To graph a linear equation in the form y = mx + b, where m is the slope and b is the y-intercept, we can use the slope-intercept method.
In our equation, y = x - 6, the coefficient of x is 1, which represents the slope of the line. Additionally, the y-intercept is -6, which represents the point where the line crosses the y-axis.
To begin, plot the y-intercept, which is the point (0, -6). This point indicates that when x = 0, y = -6.
Next, find another point on the line. You can choose any value for x to determine the corresponding value for y. Let's choose x = 2. By substituting x = 2 into the equation, we get y = 2 - 6 = -4. So another point on the line is (2, -4).

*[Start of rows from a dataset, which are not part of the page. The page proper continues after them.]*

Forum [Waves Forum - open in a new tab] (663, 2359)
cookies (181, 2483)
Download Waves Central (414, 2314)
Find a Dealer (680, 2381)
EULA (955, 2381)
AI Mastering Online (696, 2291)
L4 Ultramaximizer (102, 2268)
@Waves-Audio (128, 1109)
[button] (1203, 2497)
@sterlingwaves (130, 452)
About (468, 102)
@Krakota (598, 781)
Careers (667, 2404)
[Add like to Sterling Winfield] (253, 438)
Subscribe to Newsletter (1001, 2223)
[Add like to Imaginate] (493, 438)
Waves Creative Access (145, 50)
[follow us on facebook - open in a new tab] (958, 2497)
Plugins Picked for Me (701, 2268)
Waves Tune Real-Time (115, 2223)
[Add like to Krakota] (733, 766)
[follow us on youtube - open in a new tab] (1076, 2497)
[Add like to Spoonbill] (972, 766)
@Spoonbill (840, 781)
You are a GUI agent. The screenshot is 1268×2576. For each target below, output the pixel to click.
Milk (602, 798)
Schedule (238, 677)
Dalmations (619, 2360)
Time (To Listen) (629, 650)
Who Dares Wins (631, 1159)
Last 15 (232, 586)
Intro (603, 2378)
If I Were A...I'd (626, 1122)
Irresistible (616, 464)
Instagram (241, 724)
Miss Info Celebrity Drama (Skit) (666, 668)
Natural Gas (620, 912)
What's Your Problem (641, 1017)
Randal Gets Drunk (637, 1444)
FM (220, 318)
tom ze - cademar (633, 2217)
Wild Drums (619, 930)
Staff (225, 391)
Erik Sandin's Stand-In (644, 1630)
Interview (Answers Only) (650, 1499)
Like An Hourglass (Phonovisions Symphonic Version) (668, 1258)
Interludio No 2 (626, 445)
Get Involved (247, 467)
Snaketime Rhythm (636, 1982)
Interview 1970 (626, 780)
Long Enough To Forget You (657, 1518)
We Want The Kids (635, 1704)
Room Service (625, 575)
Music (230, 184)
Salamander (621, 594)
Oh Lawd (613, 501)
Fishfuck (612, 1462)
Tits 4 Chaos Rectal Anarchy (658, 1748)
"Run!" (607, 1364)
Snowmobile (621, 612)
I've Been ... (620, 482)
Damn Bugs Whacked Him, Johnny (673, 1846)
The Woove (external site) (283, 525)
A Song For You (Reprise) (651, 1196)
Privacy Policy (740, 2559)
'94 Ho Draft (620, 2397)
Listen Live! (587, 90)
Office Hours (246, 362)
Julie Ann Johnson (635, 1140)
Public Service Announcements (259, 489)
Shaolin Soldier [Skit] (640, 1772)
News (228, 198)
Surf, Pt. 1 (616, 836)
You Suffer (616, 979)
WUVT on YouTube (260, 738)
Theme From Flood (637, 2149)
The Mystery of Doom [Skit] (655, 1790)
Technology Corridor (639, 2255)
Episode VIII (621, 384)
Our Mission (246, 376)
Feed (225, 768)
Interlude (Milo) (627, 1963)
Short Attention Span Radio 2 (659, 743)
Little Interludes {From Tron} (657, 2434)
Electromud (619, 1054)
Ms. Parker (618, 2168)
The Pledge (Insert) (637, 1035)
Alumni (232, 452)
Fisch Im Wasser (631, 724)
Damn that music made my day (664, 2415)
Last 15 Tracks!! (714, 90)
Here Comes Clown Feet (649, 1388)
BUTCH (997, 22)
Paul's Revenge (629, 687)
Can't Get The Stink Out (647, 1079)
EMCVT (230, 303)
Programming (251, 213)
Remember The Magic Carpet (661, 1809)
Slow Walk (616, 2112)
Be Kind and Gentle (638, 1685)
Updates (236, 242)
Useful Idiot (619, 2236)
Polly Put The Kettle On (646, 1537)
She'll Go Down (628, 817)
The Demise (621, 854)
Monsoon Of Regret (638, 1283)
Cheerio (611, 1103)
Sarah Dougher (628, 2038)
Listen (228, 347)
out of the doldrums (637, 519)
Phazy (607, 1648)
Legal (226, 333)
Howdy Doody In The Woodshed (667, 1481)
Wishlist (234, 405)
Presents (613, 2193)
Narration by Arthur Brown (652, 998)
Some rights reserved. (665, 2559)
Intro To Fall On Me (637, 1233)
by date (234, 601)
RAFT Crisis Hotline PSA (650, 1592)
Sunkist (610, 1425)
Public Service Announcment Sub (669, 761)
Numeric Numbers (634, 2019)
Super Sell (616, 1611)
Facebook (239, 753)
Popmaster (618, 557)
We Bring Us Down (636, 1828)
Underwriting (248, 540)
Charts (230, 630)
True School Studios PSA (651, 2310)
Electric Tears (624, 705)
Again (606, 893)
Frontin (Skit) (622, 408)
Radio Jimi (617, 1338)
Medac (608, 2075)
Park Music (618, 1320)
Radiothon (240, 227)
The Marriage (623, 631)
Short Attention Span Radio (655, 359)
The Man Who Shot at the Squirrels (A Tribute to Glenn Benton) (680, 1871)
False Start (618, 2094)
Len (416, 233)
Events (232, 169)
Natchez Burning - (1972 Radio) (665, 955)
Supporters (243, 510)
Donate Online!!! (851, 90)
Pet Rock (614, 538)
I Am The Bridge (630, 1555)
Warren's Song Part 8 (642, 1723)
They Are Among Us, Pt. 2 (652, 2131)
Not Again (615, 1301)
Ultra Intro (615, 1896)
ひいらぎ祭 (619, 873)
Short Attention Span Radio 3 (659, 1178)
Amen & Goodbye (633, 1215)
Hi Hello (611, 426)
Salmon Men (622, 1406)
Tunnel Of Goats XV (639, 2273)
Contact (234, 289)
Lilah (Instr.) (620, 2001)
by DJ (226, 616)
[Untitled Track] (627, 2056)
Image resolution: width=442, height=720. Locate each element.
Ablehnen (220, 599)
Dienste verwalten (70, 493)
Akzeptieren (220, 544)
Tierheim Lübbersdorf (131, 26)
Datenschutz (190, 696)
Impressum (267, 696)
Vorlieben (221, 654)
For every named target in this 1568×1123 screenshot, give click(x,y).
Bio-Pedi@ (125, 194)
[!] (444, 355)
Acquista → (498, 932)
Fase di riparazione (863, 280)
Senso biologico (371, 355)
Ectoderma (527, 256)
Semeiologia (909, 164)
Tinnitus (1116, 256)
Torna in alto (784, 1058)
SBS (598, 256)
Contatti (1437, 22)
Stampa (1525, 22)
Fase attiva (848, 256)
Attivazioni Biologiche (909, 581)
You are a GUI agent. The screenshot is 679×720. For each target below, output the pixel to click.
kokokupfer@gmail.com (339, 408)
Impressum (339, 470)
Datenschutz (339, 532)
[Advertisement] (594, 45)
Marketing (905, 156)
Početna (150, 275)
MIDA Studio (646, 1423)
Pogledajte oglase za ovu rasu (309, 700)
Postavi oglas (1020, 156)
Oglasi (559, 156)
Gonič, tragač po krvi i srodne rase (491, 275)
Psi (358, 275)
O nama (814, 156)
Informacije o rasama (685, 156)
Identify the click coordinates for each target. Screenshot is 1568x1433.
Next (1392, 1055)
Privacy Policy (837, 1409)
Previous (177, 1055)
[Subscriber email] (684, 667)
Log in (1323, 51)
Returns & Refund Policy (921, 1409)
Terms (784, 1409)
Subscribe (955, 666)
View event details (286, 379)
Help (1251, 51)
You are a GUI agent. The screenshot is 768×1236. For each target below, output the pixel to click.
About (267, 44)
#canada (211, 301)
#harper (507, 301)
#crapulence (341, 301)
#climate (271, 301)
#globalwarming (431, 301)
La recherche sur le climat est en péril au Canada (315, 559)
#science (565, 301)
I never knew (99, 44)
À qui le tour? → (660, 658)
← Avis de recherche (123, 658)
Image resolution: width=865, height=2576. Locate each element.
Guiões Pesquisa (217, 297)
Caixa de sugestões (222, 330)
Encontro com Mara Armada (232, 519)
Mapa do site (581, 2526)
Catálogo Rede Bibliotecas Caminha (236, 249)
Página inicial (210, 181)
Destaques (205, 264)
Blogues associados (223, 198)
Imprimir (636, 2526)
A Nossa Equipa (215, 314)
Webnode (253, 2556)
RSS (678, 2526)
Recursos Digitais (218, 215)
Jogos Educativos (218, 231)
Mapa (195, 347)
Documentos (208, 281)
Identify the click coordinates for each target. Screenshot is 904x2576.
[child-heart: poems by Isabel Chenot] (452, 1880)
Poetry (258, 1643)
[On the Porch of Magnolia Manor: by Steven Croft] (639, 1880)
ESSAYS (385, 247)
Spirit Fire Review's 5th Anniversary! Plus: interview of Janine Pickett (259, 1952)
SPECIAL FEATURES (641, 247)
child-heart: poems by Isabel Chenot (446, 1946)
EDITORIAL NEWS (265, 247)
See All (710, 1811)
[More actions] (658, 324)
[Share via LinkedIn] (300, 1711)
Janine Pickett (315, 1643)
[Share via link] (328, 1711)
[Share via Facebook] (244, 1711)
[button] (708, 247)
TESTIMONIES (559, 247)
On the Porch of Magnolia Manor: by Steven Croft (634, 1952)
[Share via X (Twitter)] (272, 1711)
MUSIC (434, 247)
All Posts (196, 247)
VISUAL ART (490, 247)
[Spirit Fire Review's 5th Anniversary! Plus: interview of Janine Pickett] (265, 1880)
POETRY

To plot more points, you can repeat this process by choosing different values for x and finding the corresponding values for y. Alternatively, you can use the slope. In this case, since the coefficient of x is 1, the slope is 1 (rise of 1 over a run of 1).
Starting from the point (0, -6), you can move up 1 unit and right 1 unit to get to the next point. Then repeat this process to plot more points.
After plotting multiple points, connect them with a straight line. This line represents the graph of the equation y = x - 6.
Note that this line will continue infinitely in both directions since there are no restrictions mentioned in the equation.